● Deine Aufgabe
Formatiere alle Zeilen der Einträge unten als nummerierte Liste und lass dabei die Leerzeilen weg.

#### Einträge

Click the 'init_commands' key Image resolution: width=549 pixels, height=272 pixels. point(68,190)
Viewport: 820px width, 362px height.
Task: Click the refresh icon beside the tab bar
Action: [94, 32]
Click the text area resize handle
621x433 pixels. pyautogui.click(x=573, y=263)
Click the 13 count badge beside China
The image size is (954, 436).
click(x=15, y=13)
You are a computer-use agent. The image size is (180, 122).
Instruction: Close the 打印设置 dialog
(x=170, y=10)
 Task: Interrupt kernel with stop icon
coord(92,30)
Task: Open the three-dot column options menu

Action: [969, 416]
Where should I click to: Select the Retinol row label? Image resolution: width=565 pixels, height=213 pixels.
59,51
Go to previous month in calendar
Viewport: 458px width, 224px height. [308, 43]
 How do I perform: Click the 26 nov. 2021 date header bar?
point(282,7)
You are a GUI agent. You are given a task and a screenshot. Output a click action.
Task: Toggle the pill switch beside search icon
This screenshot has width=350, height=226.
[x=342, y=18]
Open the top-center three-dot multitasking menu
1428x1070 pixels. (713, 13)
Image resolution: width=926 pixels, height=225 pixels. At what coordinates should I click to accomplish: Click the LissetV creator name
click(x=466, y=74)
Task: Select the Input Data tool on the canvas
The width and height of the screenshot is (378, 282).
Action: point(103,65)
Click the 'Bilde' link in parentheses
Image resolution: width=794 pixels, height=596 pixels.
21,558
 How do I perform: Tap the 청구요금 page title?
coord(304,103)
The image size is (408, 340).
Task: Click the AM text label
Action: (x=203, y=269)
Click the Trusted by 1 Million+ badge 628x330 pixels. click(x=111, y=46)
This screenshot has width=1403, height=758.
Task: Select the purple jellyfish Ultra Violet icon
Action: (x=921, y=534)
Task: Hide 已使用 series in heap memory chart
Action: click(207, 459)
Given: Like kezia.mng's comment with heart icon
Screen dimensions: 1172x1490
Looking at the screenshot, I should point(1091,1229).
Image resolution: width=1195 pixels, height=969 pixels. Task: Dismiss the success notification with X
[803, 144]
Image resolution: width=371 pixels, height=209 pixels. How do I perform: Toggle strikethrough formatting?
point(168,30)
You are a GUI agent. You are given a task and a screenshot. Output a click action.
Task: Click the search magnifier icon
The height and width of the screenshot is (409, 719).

########

● Antwort zur Aufgabe
1. Click the 'init_commands' key Image resolution: width=549 pixels, height=272 pixels. point(68,190)
2. Viewport: 820px width, 362px height.
3. Task: Click the refresh icon beside the tab bar
4. Action: [94, 32]
5. Click the text area resize handle
6. 621x433 pixels. pyautogui.click(x=573, y=263)
7. Click the 13 count badge beside China
8. The image size is (954, 436).
9. click(x=15, y=13)
10. You are a computer-use agent. The image size is (180, 122).
11. Instruction: Close the 打印设置 dialog
12. (x=170, y=10)
13.  Task: Interrupt kernel with stop icon
14. coord(92,30)
15. Task: Open the three-dot column options menu
16. Action: [969, 416]
17. Where should I click to: Select the Retinol row label? Image resolution: width=565 pixels, height=213 pixels.
18. 59,51
19. Go to previous month in calendar
20. Viewport: 458px width, 224px height. [308, 43]
21.  How do I perform: Click the 26 nov. 2021 date header bar?
22. point(282,7)
23. You are a GUI agent. You are given a task and a screenshot. Output a click action.
24. Task: Toggle the pill switch beside search icon
25. This screenshot has width=350, height=226.
26. [x=342, y=18]
27. Open the top-center three-dot multitasking menu
28. 1428x1070 pixels. (713, 13)
29. Image resolution: width=926 pixels, height=225 pixels. At what coordinates should I click to accomplish: Click the LissetV creator name
30. click(x=466, y=74)
31. Task: Select the Input Data tool on the canvas
32. The width and height of the screenshot is (378, 282).
33. Action: point(103,65)
34. Click the 'Bilde' link in parentheses
35. Image resolution: width=794 pixels, height=596 pixels.
36. 21,558
37.  How do I perform: Tap the 청구요금 page title?
38. coord(304,103)
39. The image size is (408, 340).
40. Task: Click the AM text label
41. Action: (x=203, y=269)
42. Click the Trusted by 1 Million+ badge 628x330 pixels. click(x=111, y=46)
43. This screenshot has width=1403, height=758.
44. Task: Select the purple jellyfish Ultra Violet icon
45. Action: (x=921, y=534)
46. Task: Hide 已使用 series in heap memory chart
47. Action: click(207, 459)
48. Given: Like kezia.mng's comment with heart icon
49. Screen dimensions: 1172x1490
50. Looking at the screenshot, I should point(1091,1229).
51. Image resolution: width=1195 pixels, height=969 pixels. Task: Dismiss the success notification with X
52. [803, 144]
53. Image resolution: width=371 pixels, height=209 pixels. How do I perform: Toggle strikethrough formatting?
54. point(168,30)
55. You are a GUI agent. You are given a task and a screenshot. Output a click action.
56. Task: Click the search magnifier icon
57. The height and width of the screenshot is (409, 719).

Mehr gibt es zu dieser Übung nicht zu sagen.